Des adaptations sont nécessaires pour y parvenir, notamment dans la programmation de l'activité de l'Office. Nous menons des chantiers de modernisation des méthodes de travail de l'Office et des relations avec les usagers, grâce au numérique : un nouveau portail numérique permet une dématérialisation d'un certain nombre de procédures. En Bretagne et Nouvelle-Aquitaine, l'expérimentation a été concluante, les acteurs se sont bien approprié l'outil. Très prochainement, nous allons généraliser cette mesure à l'ensemble du territoire métropolitain, au début du deuxième trimestre de cette année.

Au-delà, nous devons continuer à accroître la capacité d'adaptation de l'Ofpra à une demande d'asile par nature difficile à anticiper. Ceci implique de poursuivre des actions déjà entreprises, notamment en matière de gestion des ressources humaines : par exemple mieux anticiper les besoins ou fidéliser davantage les collaborateurs de l'Office, mais aussi adapter en permanence les modalités de traitement des demandes. Pour rappel l'instruction des demandes se fait pour l'essentiel au siège, à Fontenay-sous-Bois. Cette concentration favorise la spécialisation des agents et une adaptation rapide de l'activité, par exemple en concentrant les interprètes pour les langues rares.

Il est néanmoins important de combiner cette organisation avec une présence territoriale, qui est à géométrie variable. En 2021, nous avons réalisé 50 missions foraines, niveau jamais atteint jusqu'à présent. Pour l'outre-mer, l'Ofpra dispose d'une antenne permanente à Cayenne, et peut entendre les demandeurs par visioconférence.

Un dernier enjeu sera l'adaptation du dispositif au règlement européen à venir sur l'asile, qui sera issu du pacte européen sur la migration et l'asile. Il y a déjà de premières réalisations puisque le règlement relatif à la nouvelle Agence de l'Union européenne pour l'asile (EASO) est entré en vigueur récemment. Celle-ci a pour mandat de favoriser la convergence des pratiques nationales. L'Ofpra devra jouer un rôle actif pour organiser cette convergence, en faisant valoir ses priorités et son expertise.

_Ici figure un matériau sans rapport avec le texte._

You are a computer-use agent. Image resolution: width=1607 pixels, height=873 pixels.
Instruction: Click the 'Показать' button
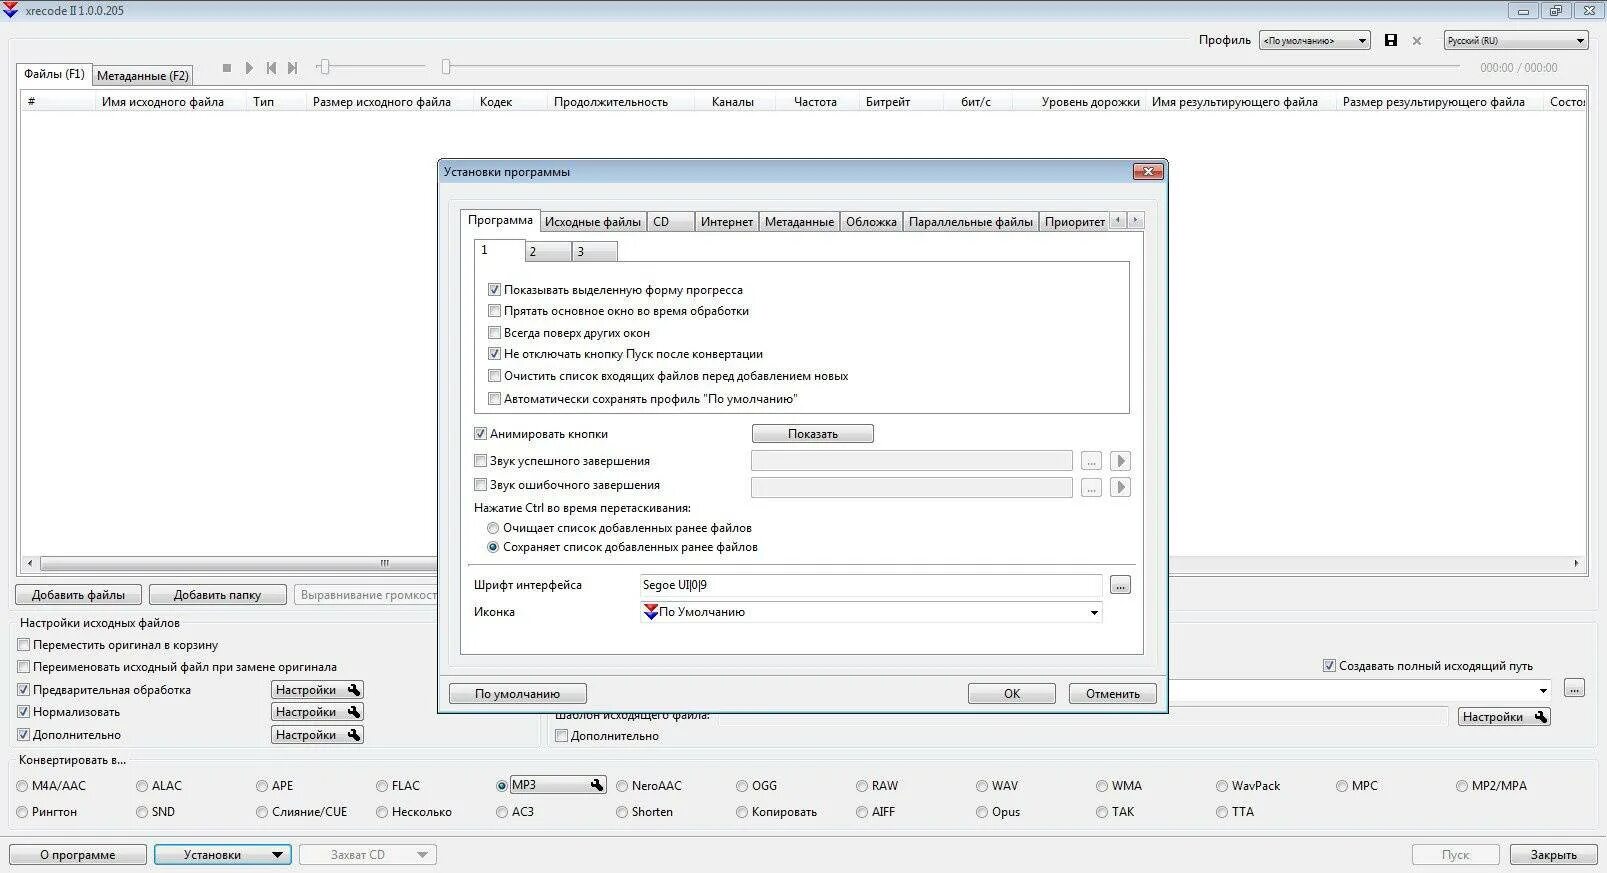click(x=813, y=434)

Enfin, en ce qui concerne la protection administrative et juridique, nous devrons garantir une délivrance rapide des documents d'état civil pour les personnes sous protection, dans un contexte de complexification de cette activité du fait de l'évolution des pays d'origines. Il faudra également simplifier les formalités pour les bénéficiaires d'une protection, avec une meilleure transmission directe des informations d'état civil entre administrations des différents pays.

Voilà les priorités qui devraient guider la gestion de l'Ofpra à l'avenir. Sans perdre de vue les fondamentaux de sa mission décidés en 1952, à la suite de la convention de Genève, l'établissement devra continuer à se moderniser. En ce soixante-dixième anniversaire de l'Office, l'attachement au droit d'asile est une force pour l'Ofpra, qui me rappelle chaque jour mes responsabilités. Vous pourrez compter sur mon engagement si mon mandat est renouvelé.